There is no provision for such a thing as an interim board in HUD's operational rules, he said, and the closest thing HUD could come up with to what the V.I. administration wanted was to get housing officials to work with a team from HUD's Troubled Agency Recovery Center. HUD offered this, and its trouble-shooters spent last week in the territory.
Before the team was to meet with the board, its leader was suddenly called back to Washington. Some interpreted that as a move by HUD to send a message to the Virgin Islands. Hansen, however, doesn't see it that way. "When you've got all the marbles," he said, you don't have to play games.
In a report that was due at 5 p.m. Friday — and was delivered to HUD in Washington on time, according to Waterman — VIHA officials were to answer charges that the authority failed to record the receipt of some federal funds and failed to account for how other federal money was spent. The deadline for the agency to respond was initially Aug. 11 but was extended five days at the request of the VIHA interim board.
Waterman, who also holds the position of assistant to Gov. Charles W. Turnbull on St. Croix, said each board member worked on a component of the response. She said on Monday that she had not seen the final form of the reply but expected to review the entire document later in the day at a meeting with Lorelei Farrington, VIHA acting executive director.
She would not comment on the contents of the response, saying it would not be fair for HUD officials to read all about it in the press before they'd had a chance to look things over for themselves.
Late Monday afternoon, Donna White, HUD spokeswoman for Indian and public housing, said the Housing Authority response had been received and was under review.
What comes next from Washington, and when, Waterman said, is anybody's guess.
Hansen has decided to use the wait time to open an dialogue with public housing residents. On Friday at Ludvig Harrigan Court on St. Croix, he held the first of a series of planned town meetings on what residents can be expect under federal receivership.
While he does not know for sure that receivership will be the option chosen by HUD, Hansen said, it's the one that's most likely. "We going into the housing communities to let them know about the possible effects of receivership, which the Housing Authority is sliding into," he said Monday.
Another town meeting is set for this Friday at the Alfonso "Piggy" Gerard housing community on St. Croix. On St. Thomas, a meeting is being planned at Paul M. Pearson Gardens.
When asked what she thought about Hansen's meetings, Waterman said she had not been told they were taking place. But she did say she had received a copy of a petition being circulated among some housing residents calling for the return of VIHA's ousted executive director, Ray Fonseca.
"I cannot respond to that. All I know is I saw a copy of the petition they sent. I just looked at that, and I put it aside," Waterman said.
She said she has concerns about the residents' housing and hopes HUD will give the interim board a chance to turn things around at VIHA. But she said she does not think now is the time to talk to the residents. "How can I give them any information when I don't know what the decision is going to be?" she said.
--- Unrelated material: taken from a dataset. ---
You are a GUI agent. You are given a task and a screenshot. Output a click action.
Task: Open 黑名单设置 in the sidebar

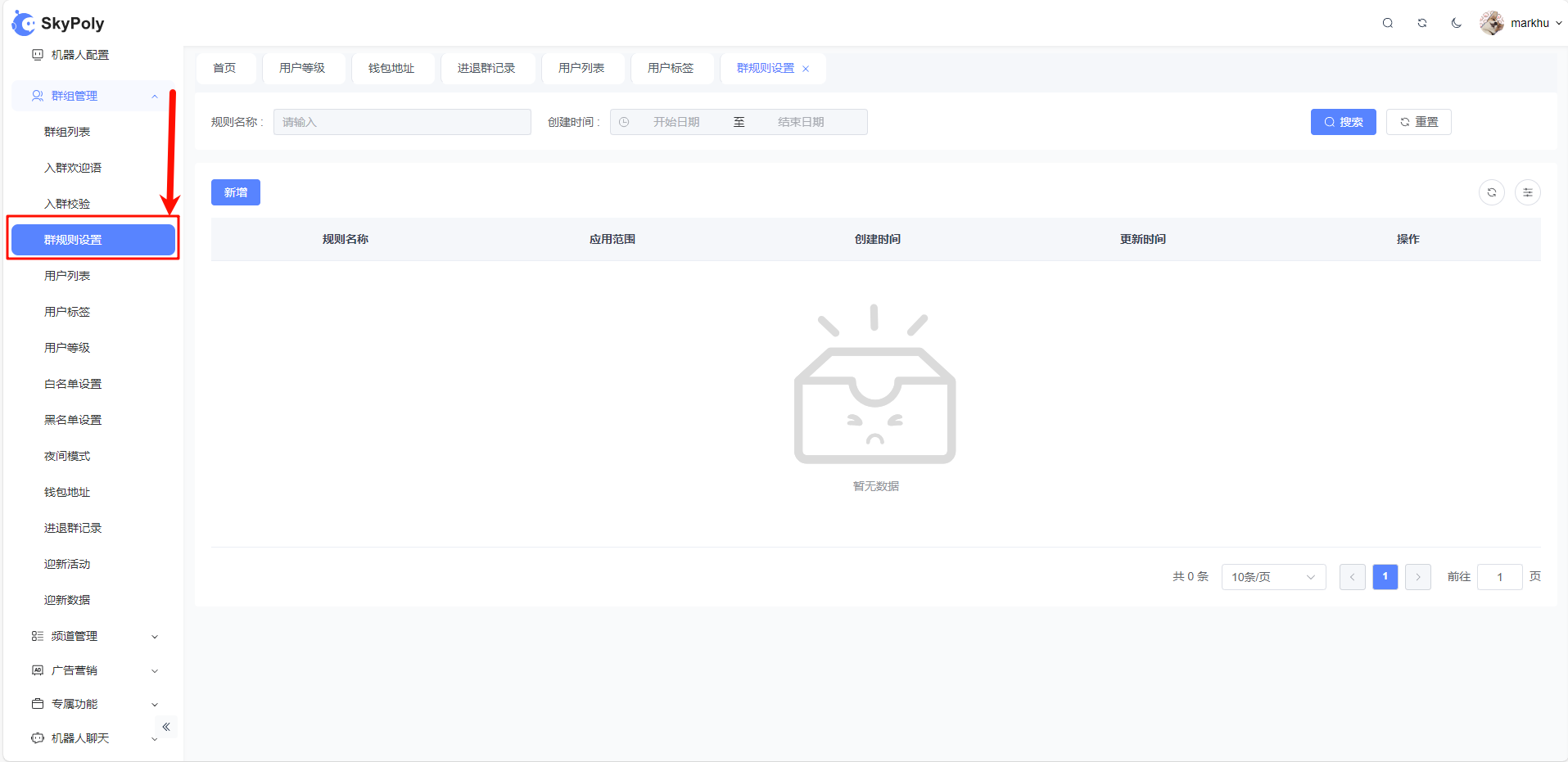[73, 420]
Compounding the difficulty in which the Housing Authority finds itself, HUD announced last week that its Capital Fund allotments for VIHA would be reduced by $4.8 million this year because the agency had failed to begin the scheduled repayment of $12 million emergency loans made in 1999 and 2001.
Waterman said the first payment of $2 million was supposed to have been made in January, but VIHA missed making that payment. The total amount "was supposed to be paid in six years. We missed one payment on one loan, due Jan. 1, 2003," she said.
As a result, federal authorities demanded the collection of both portions of the loan at once and more than doubled the scheduled installments.
Assistant HUD Secretary Michael Liu further warned VIHA, in a letter read at the Thursday interim board meeting, that if any discrepancies were discovered in the agency's record keeping with regard to how the loan money was spent, HUD would demand immediate repayment of the entire $12 million.